To browse your table's data, call tabledata.list. In the tableId parameter, specify the name of your table.

You can configure the following optional parameters to control the output.

  • maxResults is the maximum number of results to return.
  • selectedFields is a comma-separated list of columns to return; If unspecified, all columns are returned.
  • startIndex is the zero-based index of the starting row to read.

Values are returned wrapped in a JSON object that you must parse, as described in the tabledata.list reference documentation.

The export lists the assets and their resource names.

Querying an asset snapshot

After you export your snapshot to BigQuery, you can run queries on your asset metadata. See Exporting to BigQuery Sample Queries to learn more about several typical use cases.

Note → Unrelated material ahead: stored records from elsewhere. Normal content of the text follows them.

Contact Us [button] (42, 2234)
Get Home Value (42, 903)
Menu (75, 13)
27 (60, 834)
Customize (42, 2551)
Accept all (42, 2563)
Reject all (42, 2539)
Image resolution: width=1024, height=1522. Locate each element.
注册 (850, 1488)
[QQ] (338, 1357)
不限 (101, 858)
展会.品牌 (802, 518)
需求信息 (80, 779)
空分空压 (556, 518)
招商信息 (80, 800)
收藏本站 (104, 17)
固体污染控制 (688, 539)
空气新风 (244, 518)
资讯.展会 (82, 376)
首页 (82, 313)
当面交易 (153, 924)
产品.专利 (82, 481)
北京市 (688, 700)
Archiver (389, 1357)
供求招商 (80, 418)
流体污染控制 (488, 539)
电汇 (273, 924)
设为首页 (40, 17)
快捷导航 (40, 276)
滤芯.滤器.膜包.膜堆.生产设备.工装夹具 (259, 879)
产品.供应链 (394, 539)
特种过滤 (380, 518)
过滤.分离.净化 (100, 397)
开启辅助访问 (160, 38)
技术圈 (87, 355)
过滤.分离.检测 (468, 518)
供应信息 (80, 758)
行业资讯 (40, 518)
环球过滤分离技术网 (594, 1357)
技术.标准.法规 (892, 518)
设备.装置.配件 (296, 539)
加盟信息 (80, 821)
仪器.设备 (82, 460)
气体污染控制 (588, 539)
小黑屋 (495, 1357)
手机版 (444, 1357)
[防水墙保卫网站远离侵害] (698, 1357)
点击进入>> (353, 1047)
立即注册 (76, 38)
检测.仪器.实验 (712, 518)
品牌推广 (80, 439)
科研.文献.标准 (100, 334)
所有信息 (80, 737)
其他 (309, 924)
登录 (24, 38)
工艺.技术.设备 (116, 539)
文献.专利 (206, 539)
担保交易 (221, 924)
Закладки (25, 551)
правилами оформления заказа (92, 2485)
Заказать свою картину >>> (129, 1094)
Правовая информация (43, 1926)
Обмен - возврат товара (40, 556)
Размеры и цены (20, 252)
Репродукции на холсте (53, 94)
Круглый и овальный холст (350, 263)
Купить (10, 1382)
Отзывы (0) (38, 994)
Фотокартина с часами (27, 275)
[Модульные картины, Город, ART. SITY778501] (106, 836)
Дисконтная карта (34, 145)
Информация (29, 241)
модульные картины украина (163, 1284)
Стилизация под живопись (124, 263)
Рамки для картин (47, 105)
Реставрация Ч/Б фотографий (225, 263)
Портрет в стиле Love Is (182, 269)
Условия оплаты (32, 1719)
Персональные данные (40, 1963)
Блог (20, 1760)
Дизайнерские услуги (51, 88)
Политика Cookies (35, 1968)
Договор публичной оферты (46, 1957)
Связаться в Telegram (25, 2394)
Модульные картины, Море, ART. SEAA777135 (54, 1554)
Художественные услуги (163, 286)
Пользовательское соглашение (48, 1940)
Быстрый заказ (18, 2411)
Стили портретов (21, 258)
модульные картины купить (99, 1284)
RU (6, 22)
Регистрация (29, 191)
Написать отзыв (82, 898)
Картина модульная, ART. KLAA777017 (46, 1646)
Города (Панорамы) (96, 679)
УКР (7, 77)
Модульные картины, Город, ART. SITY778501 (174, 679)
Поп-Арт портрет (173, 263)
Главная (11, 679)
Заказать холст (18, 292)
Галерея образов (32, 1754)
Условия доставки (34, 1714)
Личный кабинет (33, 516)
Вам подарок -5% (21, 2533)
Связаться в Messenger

By default, BigQuery runs interactive, or on-demand, query jobs, which means that the query is executed as soon as possible. Interactive queries count towards your concurrent rate limit and your daily limit.

Query results are saved to either a temporary or permanent table. You can choose to append or overwrite data in an existing table or to create a new table, if none exists with the same name.

To run an interactive query that writes the output to a temporary table, complete the following steps.

Console

  1. Go to the BigQuery page in the Cloud Console.
    Go to the BigQuery page

  2. Select Compose new query.

  3. In the Query editor text area, enter a valid BigQuery SQL query.

  4. (Optional) To change the data processing location, complete the following steps.

    1. Select More, and then select Query settings.
    2. Under Processing location, select Auto-select, and then choose your data's location.
    3. To update the query settings, select Save.
  5. Select Run.

API

  1. To start a new job, call the jobs.insert method. In the job resource, set the following parameters.

    • In the configuration field, set the query field to a JobConfigurationQuery that describes the BigQuery query job.

    • In the jobReference field, set the location field appropriately for your job.

  2. To poll for results, call getQueryResults. Poll until jobComplete equals true. You can check for errors and warnings in the errors list.